[Problems]
1. Please transcribe everything in the Alessandra Stanley biography from "In 1993, Alessandra" down to "for Diplomatic Reporting.".
2. Answer these from the Alessandra Stanley biography:
(a) In what year did she become chief television critic for The New York Times?
(b) Which prize did she receive in 1998?
(c) With whom did she co-found the newsletter Air Mail?
3. Write the next part of the Alessandra Stanley biography, picking up after its final sentence.

[Document extract]
▽

Alessandra Stanley (born October 3, 1955 in Boston, Massachusetts) is an American journalist. As of 2019, she is the co-founder of a weekly newsletter "for worldly cosmopolitans" called Air Mail, alongside former Vanity Fair editor-in-chief Graydon Carter.

Biography
She was born in Boston, Massachusetts, and grew up in Washington, D.C., and Europe. She is the daughter of NATO defense advisor Timothy W. Stanley.  She studied literature at Harvard University and then became a correspondent for Time, working overseas as well as in Los Angeles and in Washington, D.C., where she covered the White House.  Stanley then moved to The New York Times as a foreign correspondent, first as co-chief of their Moscow bureau, and then Rome bureau chief.  In 2003 she became the chief television critic for The New York Times.  She has also written for The New York Times Magazine, The New Republic, GQ and Vogue.

In 1993, Alessandra Stanley received The Matrix Award from Women in Communications, and in 1998, she received the Weintal Prize for Diplomatic Reporting.

Among Stanley's notable columns are her critical take on the series finale of The Sopranos, her assessment of Jerry Sandusky's denial of charges of pedophilia to NBC and her coverage of Russian television on the eve of the 2012 Russian presidential election.

△

[Data]
▽

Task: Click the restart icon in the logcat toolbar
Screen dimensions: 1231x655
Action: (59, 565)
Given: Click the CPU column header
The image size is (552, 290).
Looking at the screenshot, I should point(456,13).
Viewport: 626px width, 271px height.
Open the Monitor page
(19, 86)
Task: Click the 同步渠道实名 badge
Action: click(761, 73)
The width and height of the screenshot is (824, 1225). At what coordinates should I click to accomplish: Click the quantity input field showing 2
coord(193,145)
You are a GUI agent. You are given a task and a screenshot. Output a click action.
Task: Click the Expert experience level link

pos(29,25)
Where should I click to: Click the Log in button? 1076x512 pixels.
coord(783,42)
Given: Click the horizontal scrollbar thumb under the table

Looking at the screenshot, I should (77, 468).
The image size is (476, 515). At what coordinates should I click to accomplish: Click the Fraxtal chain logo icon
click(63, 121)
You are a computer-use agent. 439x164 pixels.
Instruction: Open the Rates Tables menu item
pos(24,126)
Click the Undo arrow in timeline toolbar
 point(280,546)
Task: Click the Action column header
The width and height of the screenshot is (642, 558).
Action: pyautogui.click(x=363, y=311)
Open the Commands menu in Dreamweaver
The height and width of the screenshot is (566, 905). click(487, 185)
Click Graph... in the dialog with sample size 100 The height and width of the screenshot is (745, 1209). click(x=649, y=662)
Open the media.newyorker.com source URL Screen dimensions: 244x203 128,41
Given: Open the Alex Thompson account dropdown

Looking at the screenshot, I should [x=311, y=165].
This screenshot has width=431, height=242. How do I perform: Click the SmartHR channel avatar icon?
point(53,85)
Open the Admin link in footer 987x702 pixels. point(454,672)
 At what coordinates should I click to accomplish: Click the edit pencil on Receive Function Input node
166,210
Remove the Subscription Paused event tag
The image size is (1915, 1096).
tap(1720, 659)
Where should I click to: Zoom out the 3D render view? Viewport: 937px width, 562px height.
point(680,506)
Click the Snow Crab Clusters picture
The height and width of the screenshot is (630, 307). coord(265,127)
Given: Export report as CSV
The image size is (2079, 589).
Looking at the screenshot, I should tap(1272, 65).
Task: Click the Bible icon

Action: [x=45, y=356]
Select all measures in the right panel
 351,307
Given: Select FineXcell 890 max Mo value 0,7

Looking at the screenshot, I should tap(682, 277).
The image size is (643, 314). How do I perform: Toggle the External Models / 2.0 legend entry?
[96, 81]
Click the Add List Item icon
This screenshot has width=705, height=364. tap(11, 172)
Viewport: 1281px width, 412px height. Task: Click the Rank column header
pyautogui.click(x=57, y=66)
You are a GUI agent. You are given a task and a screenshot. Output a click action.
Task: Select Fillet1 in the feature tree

△

[Responses to the exercise]
1.
In 1993, Alessandra Stanley received The Matrix Award from Women in Communications, and in 1998, she received the Weintal Prize for Diplomatic Reporting.

2.
(a) 2003
(b) The Weintal Prize for Diplomatic Reporting
(c) Graydon Carter, former editor-in-chief of Vanity Fair

3.
In the fall of 2011, Stanley taught a class at Princeton University called "Investigative Viewing: The Art of Television Criticism", described as an "intensive introduction to criticism as it is undertaken at the highest level of a cultural institution".

Several news and media organizations, including the Times, have criticized the accuracy of Stanley's reporting. Among the articles that they have criticized are a September 5, 2005, piece on Hurricane Katrina, a 2005 article that mistakenly called the sitcom Everybody Loves Raymond "All About Raymond," and a July 18, 2009, retrospective on the career of Walter Cronkite that contained errors. In an August 2009 article examining the mistakes in the Cronkite piece, Clark Hoyt, the Timess public editor, described Stanley as "much admired by editors for the intellectual heft of her coverage of television" but "with a history of errors". Then executive editor Bill Keller defended Stanley, saying "She is — in my opinion, among others — a brilliant critic".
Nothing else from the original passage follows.